→ **Objetivo 1**
Converta numa lista JSON de strings as linhas dos registos, começando na linha que contém "Switch to the Input Fields tab" e terminando na linha que contém "(1104, 122)", com uma string por linha e sem as linhas em branco.

─── Texto do documento ───

D. Não se conformando com a sentença proferida pelo Tribunal a quo, a Fazenda Pública vem agora recorrer alegando que a sentença padece de erro de julgamento quanto à matéria de direito, por considerar que os juros indemnizatórios deverão ser contados desde o dia 10/09/2013, ou seja, a partir da data em que foi proferida pela AT a decisão de autorização de dedução dos prejuízos fiscais.

E. Assim, a questão que importa dirimir e constitui objecto presente recurso consiste em determinar o momento a partir do qual (dies a quo) devem ser contabilizados juros indemnizatórios a favor da Recorrida, nos termos dos artigos 43.º e 100.º da LGT e 61.º, n.º 5 do CPPT.

F. O direito a juros indemnizatórios configura um direito subjectivo do particular decorrente da previsão genérica do artigo 22.º da Constituição da República Portuguesa (CRP), o qual dispõe que “O Estado e as demais entidades públicas são civilmente responsáveis, em forma solidária com os titulares dos seus órgãos, funcionários ou agentes, por acções ou omissões praticadas no exercício das suas funções e por causa desse exercício, de que resulte violação dos direitos, liberdades e garantias ou prejuízo para outrem”.

G. Os juros indemnizatórios traduzem-se assim num dever de indemnização por parte da AT, tendo uma função reparadora dos prejuízos causados ao particular, nomeadamente pelo desapossamento, e consequente indisponibilidade, de um determinado montante pecuniário.

H. Quando o acto anulado é de liquidação e foi efectuado o pagamento da quantia liquidada ou processado um reembolso inferior ao devido, haverá necessariamente prejuízos derivados da privação daquele montante entre o momento do pagamento/reembolso inferior ao devido e aquele em que tal quantia for devolvida – o que sucede no caso sub judice.

───

→ **Objetivo 2**
Transcreva do texto sobre juros indemnizatórios o trecho que começa em "G. Os juros" e termina em "determinado montante pecuniário.".

─── Informação extraída ───

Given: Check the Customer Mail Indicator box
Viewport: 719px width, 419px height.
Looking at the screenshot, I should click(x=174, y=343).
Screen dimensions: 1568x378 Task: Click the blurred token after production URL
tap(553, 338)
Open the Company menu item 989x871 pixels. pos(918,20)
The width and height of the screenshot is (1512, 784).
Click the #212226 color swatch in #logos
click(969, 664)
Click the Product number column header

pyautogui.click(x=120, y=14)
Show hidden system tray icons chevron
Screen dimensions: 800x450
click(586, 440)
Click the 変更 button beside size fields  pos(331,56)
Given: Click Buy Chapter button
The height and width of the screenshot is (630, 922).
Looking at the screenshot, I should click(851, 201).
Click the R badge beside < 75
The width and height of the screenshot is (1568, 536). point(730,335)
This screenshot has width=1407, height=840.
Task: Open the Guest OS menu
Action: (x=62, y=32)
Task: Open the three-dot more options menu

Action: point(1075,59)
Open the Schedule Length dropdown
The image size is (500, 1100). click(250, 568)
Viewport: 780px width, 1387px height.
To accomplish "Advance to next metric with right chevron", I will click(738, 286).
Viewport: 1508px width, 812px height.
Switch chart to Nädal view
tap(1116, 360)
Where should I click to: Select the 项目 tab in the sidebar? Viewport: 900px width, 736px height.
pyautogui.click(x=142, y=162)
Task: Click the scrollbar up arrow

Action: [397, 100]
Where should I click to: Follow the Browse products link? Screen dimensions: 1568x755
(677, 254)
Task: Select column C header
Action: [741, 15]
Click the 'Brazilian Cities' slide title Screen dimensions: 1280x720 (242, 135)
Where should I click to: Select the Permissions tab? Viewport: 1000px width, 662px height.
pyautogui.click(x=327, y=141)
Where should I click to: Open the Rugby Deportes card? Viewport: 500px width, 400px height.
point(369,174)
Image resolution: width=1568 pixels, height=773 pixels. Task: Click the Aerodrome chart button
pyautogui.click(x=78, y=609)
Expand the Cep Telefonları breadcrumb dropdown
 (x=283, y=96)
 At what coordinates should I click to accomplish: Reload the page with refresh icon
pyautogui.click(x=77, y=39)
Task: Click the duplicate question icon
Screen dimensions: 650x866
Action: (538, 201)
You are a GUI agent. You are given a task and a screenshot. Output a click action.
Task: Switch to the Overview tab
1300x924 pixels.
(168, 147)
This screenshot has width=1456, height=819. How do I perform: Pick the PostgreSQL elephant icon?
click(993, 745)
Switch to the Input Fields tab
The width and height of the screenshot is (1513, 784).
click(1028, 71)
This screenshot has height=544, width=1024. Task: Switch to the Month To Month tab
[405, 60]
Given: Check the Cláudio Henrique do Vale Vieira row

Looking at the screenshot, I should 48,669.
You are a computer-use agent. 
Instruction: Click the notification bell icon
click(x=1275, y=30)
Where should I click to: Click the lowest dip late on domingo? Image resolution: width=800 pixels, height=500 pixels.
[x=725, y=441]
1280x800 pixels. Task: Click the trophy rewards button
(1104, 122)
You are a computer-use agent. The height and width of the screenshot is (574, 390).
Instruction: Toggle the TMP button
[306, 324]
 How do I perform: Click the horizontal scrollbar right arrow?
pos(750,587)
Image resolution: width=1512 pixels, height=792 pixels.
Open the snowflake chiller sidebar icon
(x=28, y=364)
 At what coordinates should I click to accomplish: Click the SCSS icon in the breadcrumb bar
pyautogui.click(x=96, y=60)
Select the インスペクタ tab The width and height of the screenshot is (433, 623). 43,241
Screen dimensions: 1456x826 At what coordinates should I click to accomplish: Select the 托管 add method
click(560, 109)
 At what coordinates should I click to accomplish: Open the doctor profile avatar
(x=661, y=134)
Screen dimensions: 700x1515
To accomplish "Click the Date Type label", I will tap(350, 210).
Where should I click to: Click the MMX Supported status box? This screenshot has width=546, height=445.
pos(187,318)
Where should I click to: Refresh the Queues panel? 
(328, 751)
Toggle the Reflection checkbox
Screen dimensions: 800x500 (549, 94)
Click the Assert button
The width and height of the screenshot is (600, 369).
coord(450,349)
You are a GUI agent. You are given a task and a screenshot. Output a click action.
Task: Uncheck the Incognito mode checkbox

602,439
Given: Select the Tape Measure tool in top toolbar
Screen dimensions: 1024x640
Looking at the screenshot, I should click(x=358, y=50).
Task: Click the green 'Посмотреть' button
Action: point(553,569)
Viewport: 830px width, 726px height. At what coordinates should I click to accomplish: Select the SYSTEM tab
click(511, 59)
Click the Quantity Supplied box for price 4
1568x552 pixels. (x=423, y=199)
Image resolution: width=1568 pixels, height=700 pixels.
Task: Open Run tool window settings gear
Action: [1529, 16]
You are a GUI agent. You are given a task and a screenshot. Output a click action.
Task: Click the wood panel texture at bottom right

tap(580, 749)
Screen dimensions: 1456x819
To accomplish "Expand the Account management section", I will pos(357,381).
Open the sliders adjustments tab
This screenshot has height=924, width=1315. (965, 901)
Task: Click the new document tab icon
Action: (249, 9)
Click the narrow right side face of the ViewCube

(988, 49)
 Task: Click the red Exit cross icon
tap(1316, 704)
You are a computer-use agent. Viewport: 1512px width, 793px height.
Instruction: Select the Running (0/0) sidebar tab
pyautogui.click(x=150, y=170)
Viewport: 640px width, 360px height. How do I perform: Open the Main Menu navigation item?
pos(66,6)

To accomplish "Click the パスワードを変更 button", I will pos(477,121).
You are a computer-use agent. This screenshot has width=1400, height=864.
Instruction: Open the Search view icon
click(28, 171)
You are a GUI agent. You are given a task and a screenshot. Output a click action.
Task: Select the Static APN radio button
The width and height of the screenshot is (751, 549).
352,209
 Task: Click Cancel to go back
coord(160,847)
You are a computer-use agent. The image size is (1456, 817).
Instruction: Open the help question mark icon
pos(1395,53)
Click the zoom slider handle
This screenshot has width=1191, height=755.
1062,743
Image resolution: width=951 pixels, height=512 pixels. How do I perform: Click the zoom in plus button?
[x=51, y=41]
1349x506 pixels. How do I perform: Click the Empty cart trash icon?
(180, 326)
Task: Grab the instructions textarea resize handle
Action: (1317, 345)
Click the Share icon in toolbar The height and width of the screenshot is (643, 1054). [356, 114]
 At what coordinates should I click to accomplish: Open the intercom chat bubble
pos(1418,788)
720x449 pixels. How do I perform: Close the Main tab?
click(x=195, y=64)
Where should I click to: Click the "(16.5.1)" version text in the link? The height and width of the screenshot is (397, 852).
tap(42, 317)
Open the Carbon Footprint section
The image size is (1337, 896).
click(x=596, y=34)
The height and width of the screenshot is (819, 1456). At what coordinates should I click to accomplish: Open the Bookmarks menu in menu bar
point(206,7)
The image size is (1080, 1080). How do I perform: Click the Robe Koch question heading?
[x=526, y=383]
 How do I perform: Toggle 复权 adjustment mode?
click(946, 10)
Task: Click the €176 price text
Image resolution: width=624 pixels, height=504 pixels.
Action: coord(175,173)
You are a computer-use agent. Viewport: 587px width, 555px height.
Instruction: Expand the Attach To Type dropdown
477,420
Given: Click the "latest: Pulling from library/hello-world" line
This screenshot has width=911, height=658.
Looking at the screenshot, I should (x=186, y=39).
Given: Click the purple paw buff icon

───

→ **Resultado final 1**
[
  "Switch to the Input Fields tab",
  "The width and height of the screenshot is (1513, 784).",
  "click(1028, 71)",
  "This screenshot has height=544, width=1024. Task: Switch to the Month To Month tab",
  "[405, 60]",
  "Given: Check the Cláudio Henrique do Vale Vieira row",
  "Looking at the screenshot, I should 48,669.",
  "You are a computer-use agent. ",
  "Instruction: Click the notification bell icon",
  "click(x=1275, y=30)",
  "Where should I click to: Click the lowest dip late on domingo? Image resolution: width=800 pixels, height=500 pixels.",
  "[x=725, y=441]",
  "1280x800 pixels. Task: Click the trophy rewards button",
  "(1104, 122)"
]

→ **Resultado final 2**
G. Os juros indemnizatórios traduzem-se assim num dever de indemnização por parte da AT, tendo uma função reparadora dos prejuízos causados ao particular, nomeadamente pelo desapossamento, e consequente indisponibilidade, de um determinado montante pecuniário.